** SOURCE MATERIAL **
----
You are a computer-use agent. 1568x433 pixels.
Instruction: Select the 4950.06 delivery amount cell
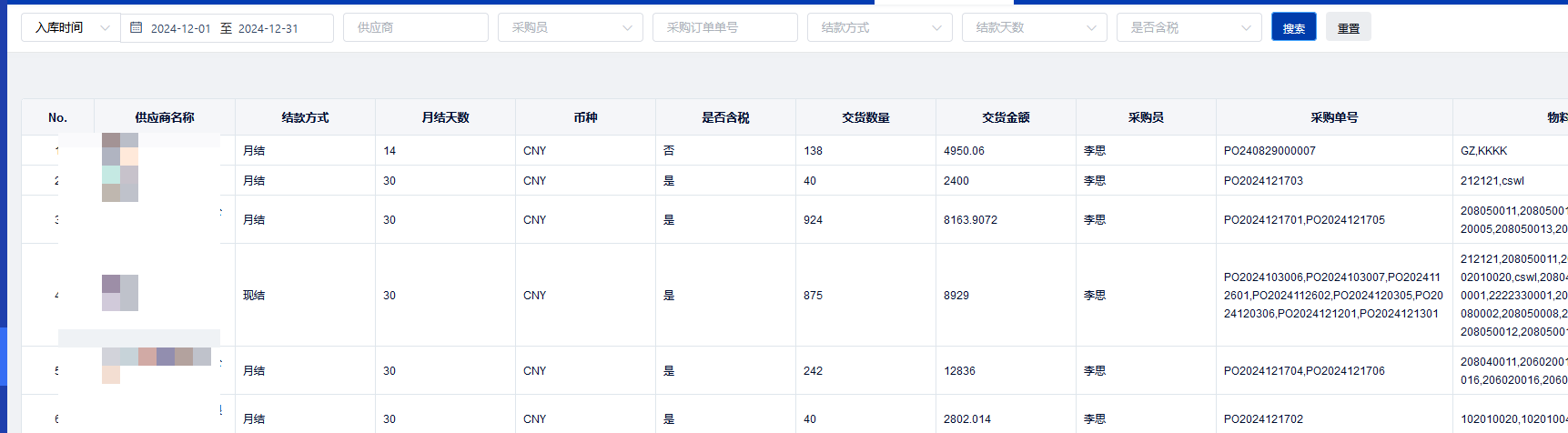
----
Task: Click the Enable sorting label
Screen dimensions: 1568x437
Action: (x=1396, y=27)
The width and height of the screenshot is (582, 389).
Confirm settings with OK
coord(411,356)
----
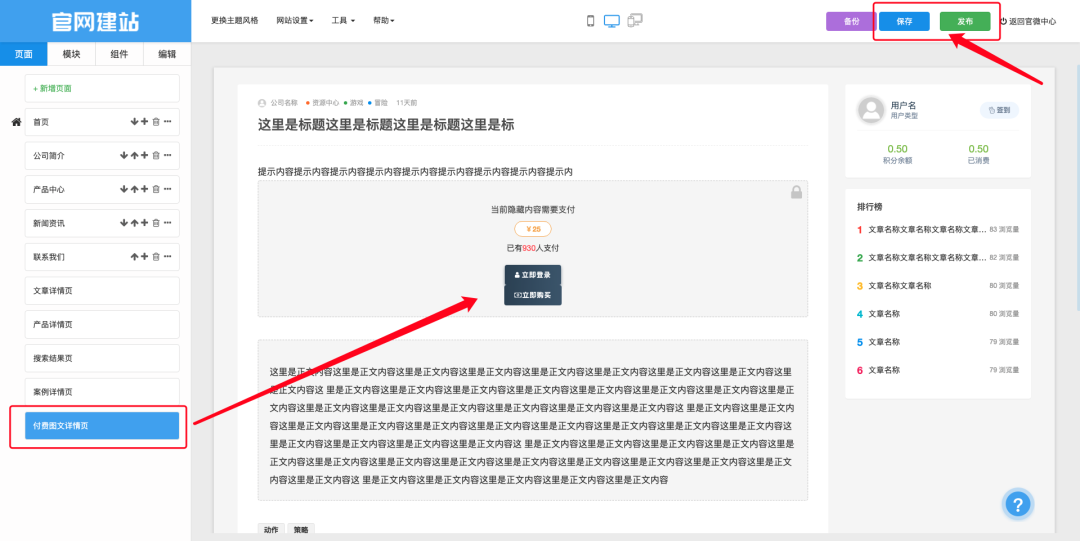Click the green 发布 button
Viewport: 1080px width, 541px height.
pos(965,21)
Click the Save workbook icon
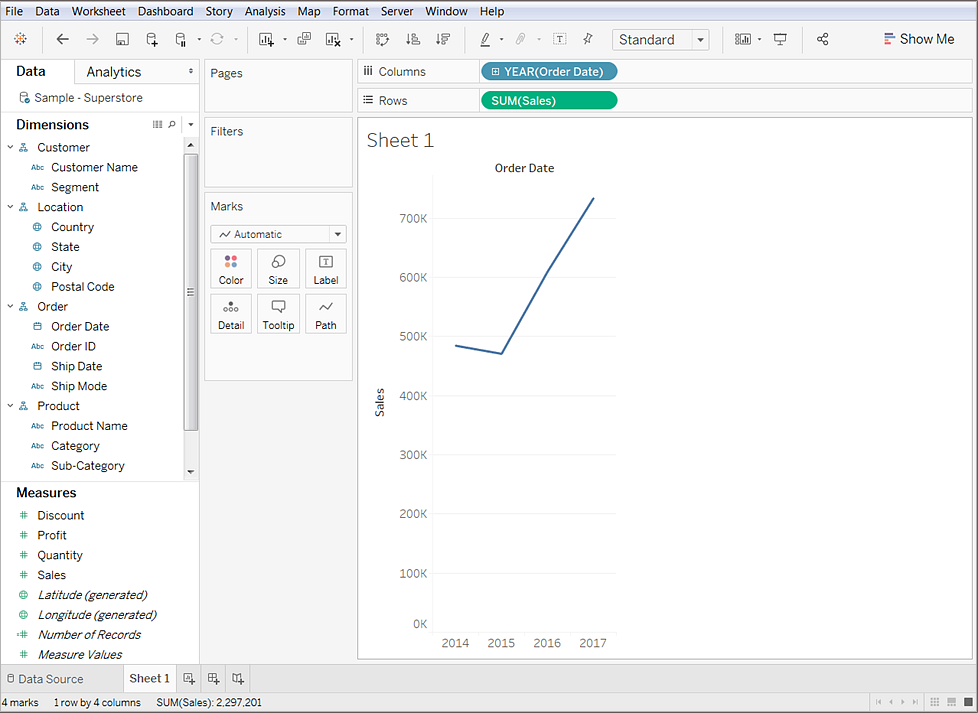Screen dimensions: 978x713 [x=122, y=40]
----
** PROBLEM DETAILS **
With the line holding "You are a computer-use" as the first and the line holding "Instruction: Select the" as the last, set down that range of the entries above exactly, and nothing else.

** EXPECTED ANSWER **
You are a computer-use agent. 1568x433 pixels.
Instruction: Select the 4950.06 delivery amount cell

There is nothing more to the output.